Your response should consist of the lines below, printed exactly.
※
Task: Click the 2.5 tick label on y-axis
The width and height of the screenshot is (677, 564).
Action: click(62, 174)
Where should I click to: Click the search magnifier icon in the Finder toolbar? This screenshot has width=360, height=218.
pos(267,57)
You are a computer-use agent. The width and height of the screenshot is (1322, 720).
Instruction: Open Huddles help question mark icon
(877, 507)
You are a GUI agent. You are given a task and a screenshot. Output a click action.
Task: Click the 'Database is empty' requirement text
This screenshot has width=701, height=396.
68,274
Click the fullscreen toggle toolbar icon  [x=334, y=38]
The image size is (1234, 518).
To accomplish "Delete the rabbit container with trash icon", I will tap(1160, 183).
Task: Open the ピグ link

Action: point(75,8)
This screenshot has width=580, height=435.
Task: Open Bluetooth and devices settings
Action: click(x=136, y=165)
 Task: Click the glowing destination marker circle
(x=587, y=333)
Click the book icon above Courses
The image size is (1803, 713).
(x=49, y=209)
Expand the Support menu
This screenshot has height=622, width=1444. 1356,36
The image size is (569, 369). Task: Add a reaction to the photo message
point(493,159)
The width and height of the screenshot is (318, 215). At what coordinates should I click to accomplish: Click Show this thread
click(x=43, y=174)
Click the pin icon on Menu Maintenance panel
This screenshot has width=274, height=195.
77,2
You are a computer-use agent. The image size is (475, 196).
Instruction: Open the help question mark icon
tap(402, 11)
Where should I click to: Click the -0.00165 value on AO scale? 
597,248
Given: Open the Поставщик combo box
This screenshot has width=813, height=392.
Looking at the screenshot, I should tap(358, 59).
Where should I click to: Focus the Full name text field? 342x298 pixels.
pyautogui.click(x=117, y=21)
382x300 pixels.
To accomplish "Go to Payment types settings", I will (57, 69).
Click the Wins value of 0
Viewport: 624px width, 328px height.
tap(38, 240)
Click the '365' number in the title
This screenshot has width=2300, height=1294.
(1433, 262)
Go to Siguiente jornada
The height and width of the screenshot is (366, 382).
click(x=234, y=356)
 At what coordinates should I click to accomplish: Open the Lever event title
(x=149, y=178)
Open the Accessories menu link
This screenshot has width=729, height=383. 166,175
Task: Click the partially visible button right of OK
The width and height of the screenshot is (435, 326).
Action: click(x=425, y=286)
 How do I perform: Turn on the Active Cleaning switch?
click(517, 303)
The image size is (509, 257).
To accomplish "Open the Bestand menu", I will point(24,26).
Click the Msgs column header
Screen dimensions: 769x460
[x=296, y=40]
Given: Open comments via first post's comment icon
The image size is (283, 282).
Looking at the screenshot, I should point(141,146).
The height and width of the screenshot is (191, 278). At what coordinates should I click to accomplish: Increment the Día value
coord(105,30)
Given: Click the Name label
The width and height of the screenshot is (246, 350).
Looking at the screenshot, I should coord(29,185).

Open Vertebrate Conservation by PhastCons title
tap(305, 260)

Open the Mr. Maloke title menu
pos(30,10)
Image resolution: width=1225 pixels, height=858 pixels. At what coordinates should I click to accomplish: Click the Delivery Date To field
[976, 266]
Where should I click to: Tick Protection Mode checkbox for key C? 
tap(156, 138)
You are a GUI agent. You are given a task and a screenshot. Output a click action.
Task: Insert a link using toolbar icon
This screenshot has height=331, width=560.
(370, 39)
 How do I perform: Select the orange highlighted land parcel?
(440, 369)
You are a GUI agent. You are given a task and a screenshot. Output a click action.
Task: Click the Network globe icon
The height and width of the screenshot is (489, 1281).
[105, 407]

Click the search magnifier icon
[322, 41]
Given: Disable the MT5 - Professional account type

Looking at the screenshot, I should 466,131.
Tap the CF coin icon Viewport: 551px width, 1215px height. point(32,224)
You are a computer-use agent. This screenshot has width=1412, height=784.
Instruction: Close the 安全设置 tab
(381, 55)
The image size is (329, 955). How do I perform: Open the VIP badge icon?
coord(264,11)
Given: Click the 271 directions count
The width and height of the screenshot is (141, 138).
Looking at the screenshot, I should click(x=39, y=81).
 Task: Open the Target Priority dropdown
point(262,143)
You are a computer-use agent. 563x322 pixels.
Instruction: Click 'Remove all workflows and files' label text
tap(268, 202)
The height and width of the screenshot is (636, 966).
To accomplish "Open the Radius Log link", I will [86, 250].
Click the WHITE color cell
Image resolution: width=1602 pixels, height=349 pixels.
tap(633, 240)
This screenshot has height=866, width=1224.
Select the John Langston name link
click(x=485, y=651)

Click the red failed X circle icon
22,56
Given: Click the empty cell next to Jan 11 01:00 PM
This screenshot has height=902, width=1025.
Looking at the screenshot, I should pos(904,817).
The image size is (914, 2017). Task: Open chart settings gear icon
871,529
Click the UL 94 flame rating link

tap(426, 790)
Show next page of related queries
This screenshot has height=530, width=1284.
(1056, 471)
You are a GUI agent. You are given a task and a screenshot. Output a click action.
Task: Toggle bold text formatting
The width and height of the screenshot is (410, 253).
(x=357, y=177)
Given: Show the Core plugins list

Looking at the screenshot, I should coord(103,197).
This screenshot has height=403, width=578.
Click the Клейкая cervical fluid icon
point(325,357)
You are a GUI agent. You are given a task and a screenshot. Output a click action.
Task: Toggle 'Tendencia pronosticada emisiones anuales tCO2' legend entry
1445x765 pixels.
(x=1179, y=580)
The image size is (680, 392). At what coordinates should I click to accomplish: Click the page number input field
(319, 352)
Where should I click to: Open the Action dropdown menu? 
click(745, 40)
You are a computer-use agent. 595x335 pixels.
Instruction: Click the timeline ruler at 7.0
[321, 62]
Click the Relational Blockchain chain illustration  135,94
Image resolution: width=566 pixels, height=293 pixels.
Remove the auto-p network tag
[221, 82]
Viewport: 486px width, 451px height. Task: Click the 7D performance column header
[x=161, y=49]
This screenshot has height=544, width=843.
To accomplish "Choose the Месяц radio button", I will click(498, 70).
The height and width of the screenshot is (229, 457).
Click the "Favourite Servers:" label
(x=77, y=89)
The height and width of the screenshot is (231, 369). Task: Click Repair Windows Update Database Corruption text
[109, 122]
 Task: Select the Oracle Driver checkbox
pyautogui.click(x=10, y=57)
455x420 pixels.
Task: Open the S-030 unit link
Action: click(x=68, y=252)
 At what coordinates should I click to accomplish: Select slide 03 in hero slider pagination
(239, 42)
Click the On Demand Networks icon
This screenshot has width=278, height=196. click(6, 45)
※
## SOLUTION:
Task: Click the 2.5 tick label on y-axis
The width and height of the screenshot is (677, 564).
Action: click(62, 174)
Where should I click to: Click the search magnifier icon in the Finder toolbar? This screenshot has width=360, height=218.
pos(267,57)
You are a computer-use agent. The width and height of the screenshot is (1322, 720).
Instruction: Open Huddles help question mark icon
(877, 507)
You are a GUI agent. You are given a task and a screenshot. Output a click action.
Task: Click the 'Database is empty' requirement text
This screenshot has width=701, height=396.
68,274
Click the fullscreen toggle toolbar icon  [x=334, y=38]
The image size is (1234, 518).
To accomplish "Delete the rabbit container with trash icon", I will tap(1160, 183).
Task: Open the ピグ link

Action: point(75,8)
This screenshot has width=580, height=435.
Task: Open Bluetooth and devices settings
Action: click(x=136, y=165)
 Task: Click the glowing destination marker circle
(x=587, y=333)
Click the book icon above Courses
The image size is (1803, 713).
(x=49, y=209)
Expand the Support menu
This screenshot has height=622, width=1444. 1356,36
The image size is (569, 369). Task: Add a reaction to the photo message
point(493,159)
The width and height of the screenshot is (318, 215). At what coordinates should I click to accomplish: Click Show this thread
click(x=43, y=174)
Click the pin icon on Menu Maintenance panel
This screenshot has width=274, height=195.
77,2
You are a computer-use agent. The image size is (475, 196).
Instruction: Open the help question mark icon
tap(402, 11)
Where should I click to: Click the -0.00165 value on AO scale? 
597,248
Given: Open the Поставщик combo box
This screenshot has width=813, height=392.
Looking at the screenshot, I should tap(358, 59).
Where should I click to: Focus the Full name text field? 342x298 pixels.
pyautogui.click(x=117, y=21)
382x300 pixels.
To accomplish "Go to Payment types settings", I will (57, 69).
Click the Wins value of 0
Viewport: 624px width, 328px height.
tap(38, 240)
Click the '365' number in the title
This screenshot has width=2300, height=1294.
(1433, 262)
Go to Siguiente jornada
The height and width of the screenshot is (366, 382).
click(x=234, y=356)
 At what coordinates should I click to accomplish: Open the Lever event title
(x=149, y=178)
Open the Accessories menu link
This screenshot has width=729, height=383. 166,175
Task: Click the partially visible button right of OK
The width and height of the screenshot is (435, 326).
Action: click(x=425, y=286)
 How do I perform: Turn on the Active Cleaning switch?
click(517, 303)
The image size is (509, 257).
To accomplish "Open the Bestand menu", I will point(24,26).
Click the Msgs column header
Screen dimensions: 769x460
[x=296, y=40]
Given: Open comments via first post's comment icon
The image size is (283, 282).
Looking at the screenshot, I should point(141,146).
The height and width of the screenshot is (191, 278). At what coordinates should I click to accomplish: Increment the Día value
coord(105,30)
Given: Click the Name label
The width and height of the screenshot is (246, 350).
Looking at the screenshot, I should coord(29,185).

Open Vertebrate Conservation by PhastCons title
tap(305, 260)

Open the Mr. Maloke title menu
pos(30,10)
Image resolution: width=1225 pixels, height=858 pixels. At what coordinates should I click to accomplish: Click the Delivery Date To field
[976, 266]
Where should I click to: Tick Protection Mode checkbox for key C? 
tap(156, 138)
You are a GUI agent. You are given a task and a screenshot. Output a click action.
Task: Insert a link using toolbar icon
This screenshot has height=331, width=560.
(370, 39)
 How do I perform: Select the orange highlighted land parcel?
(440, 369)
You are a GUI agent. You are given a task and a screenshot. Output a click action.
Task: Click the Network globe icon
The height and width of the screenshot is (489, 1281).
[105, 407]

Click the search magnifier icon
[322, 41]
Given: Disable the MT5 - Professional account type

Looking at the screenshot, I should 466,131.
Tap the CF coin icon Viewport: 551px width, 1215px height. point(32,224)
You are a computer-use agent. This screenshot has width=1412, height=784.
Instruction: Close the 安全设置 tab
(381, 55)
The image size is (329, 955). How do I perform: Open the VIP badge icon?
coord(264,11)
Given: Click the 271 directions count
The width and height of the screenshot is (141, 138).
Looking at the screenshot, I should click(x=39, y=81).
 Task: Open the Target Priority dropdown
point(262,143)
You are a computer-use agent. 563x322 pixels.
Instruction: Click 'Remove all workflows and files' label text
tap(268, 202)
The height and width of the screenshot is (636, 966).
To accomplish "Open the Radius Log link", I will [86, 250].
Click the WHITE color cell
Image resolution: width=1602 pixels, height=349 pixels.
tap(633, 240)
This screenshot has height=866, width=1224.
Select the John Langston name link
click(x=485, y=651)

Click the red failed X circle icon
22,56
Given: Click the empty cell next to Jan 11 01:00 PM
This screenshot has height=902, width=1025.
Looking at the screenshot, I should pos(904,817).
The image size is (914, 2017). Task: Open chart settings gear icon
871,529
Click the UL 94 flame rating link

tap(426, 790)
Show next page of related queries
This screenshot has height=530, width=1284.
(1056, 471)
You are a GUI agent. You are given a task and a screenshot. Output a click action.
Task: Toggle bold text formatting
The width and height of the screenshot is (410, 253).
(x=357, y=177)
Given: Show the Core plugins list

Looking at the screenshot, I should coord(103,197).
This screenshot has height=403, width=578.
Click the Клейкая cervical fluid icon
point(325,357)
You are a GUI agent. You are given a task and a screenshot. Output a click action.
Task: Toggle 'Tendencia pronosticada emisiones anuales tCO2' legend entry
1445x765 pixels.
(x=1179, y=580)
The image size is (680, 392). At what coordinates should I click to accomplish: Click the page number input field
(319, 352)
Where should I click to: Open the Action dropdown menu? 
click(745, 40)
You are a computer-use agent. 595x335 pixels.
Instruction: Click the timeline ruler at 7.0
[321, 62]
Click the Relational Blockchain chain illustration  135,94
Image resolution: width=566 pixels, height=293 pixels.
Remove the auto-p network tag
[221, 82]
Viewport: 486px width, 451px height. Task: Click the 7D performance column header
[x=161, y=49]
This screenshot has height=544, width=843.
To accomplish "Choose the Месяц radio button", I will click(498, 70).
The height and width of the screenshot is (229, 457).
Click the "Favourite Servers:" label
(x=77, y=89)
The height and width of the screenshot is (231, 369). Task: Click Repair Windows Update Database Corruption text
[109, 122]
 Task: Select the Oracle Driver checkbox
pyautogui.click(x=10, y=57)
455x420 pixels.
Task: Open the S-030 unit link
Action: click(x=68, y=252)
 At what coordinates should I click to accomplish: Select slide 03 in hero slider pagination
(239, 42)
Click the On Demand Networks icon
This screenshot has width=278, height=196. click(6, 45)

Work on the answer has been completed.